Figure 16. Cardiac magnetic resonance imaging of a 98-year-old female patient with superior vena cava syndrome revealed a retrosternal superior mediastinal mass that was continuous with the thyroid gland. (a) The mass entered the left brachiocephalic vein, expanding its lumen (arrow). (a, b) The tumour cells travelled through the vasculature all the way to the left brachiocephalic vein and superior vena cava, reaching the right atrium (arrow in [b]). The presence of an irregular area at the distal end of the mass that showed no contrast enhancement was consistent with an extension of the tumoural mass accompanying a distally located thrombus. The retrosternal mass was biopsied under ultrasound guidance and the patient was diagnosed with thyroid carcinoma.
 
Figure 17. Cardiac magnetic resonance images of a 63-year-old female patient with a 2-year history of metastatic melanoma, which are sequential slices that clearly and continuously demonstrate the invasion of the mass. Metastatic masses in the right (white arrows) and left lung (red arrows) were seen. The mass in the left lung caused invasion of the left pulmonary vein leading to involvement of the left atrium.
 
DISCUSSION
 
Metastatic dissemination to the heart from noncardiac tumours may occur via the lymphatics, or via haematogenous routes that include both arterial and transvenous dissemination.[9] While lymphatic spread or direct invasion targets the pericardium first, myocardial or endocardial involvement is more common in haematogenous metastases for anatomical reasons.[1] [2]
 
Metastatic cardiac tumours have a poor prognosis, camouflaging themselves until a serious complication develops. The symptoms are broad and range from mild chest pain to cardiac rupture leading to sudden death. Pericardial and myocardial metastases may especially mimic acute coronary syndrome, and the onset of a new cardiac symptom in any cancer patient should be approached with the suspicion of cardiac metastases. Imaging findings of cardiac metastases are diverse.[14] There was one melanoma patient with left atrial metastasis in our cohort.
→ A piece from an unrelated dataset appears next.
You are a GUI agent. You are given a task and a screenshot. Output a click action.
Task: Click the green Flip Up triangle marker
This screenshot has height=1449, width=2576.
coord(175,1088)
It was demonstrated in a recent study of 23 patients with melanoma metastatic to the heart that although all chambers may be involved, right ventricular involvement was most common.[15] If hepatocellular carcinoma metastasises to the heart, the route is usually extension into the IVC, allowing for growth into the right atrium via transvenous access as with our cases.[16] [17] The two cases of uterine leiomyosarcoma in our patient group showed metastasis to the ventricles. However, the atria can also be involved.[18] Cardiac metastases from renal cell carcinoma are not frequently encountered and they may have varying imaging appearances.[19] [20] [21] A new cardiac symptom in a patient with a known renal cell carcinoma should alert the clinician to a possible cardiac metastasis. Although there were no examples in our patient cohort, malignant neuroendocrine tumours and benign uterine leiomyomas may also metastasise to the heart.[22] [23] [24]
 
CONCLUSION
 
Cardiac metastases are far more common than previously thought and should be taken into consideration in oncology patients presenting with a new cardiac symptom. The clinical scenario of cardiac metastases includes a variety of signs and symptoms depending on the anatomical site of the involvement. Although echocardiography is the preferred initial diagnostic modality owing to its relatively easy accessibility and availability, cardiac MRI may also provide a comprehensive visualisation of both cardiac and extracardiac involvement.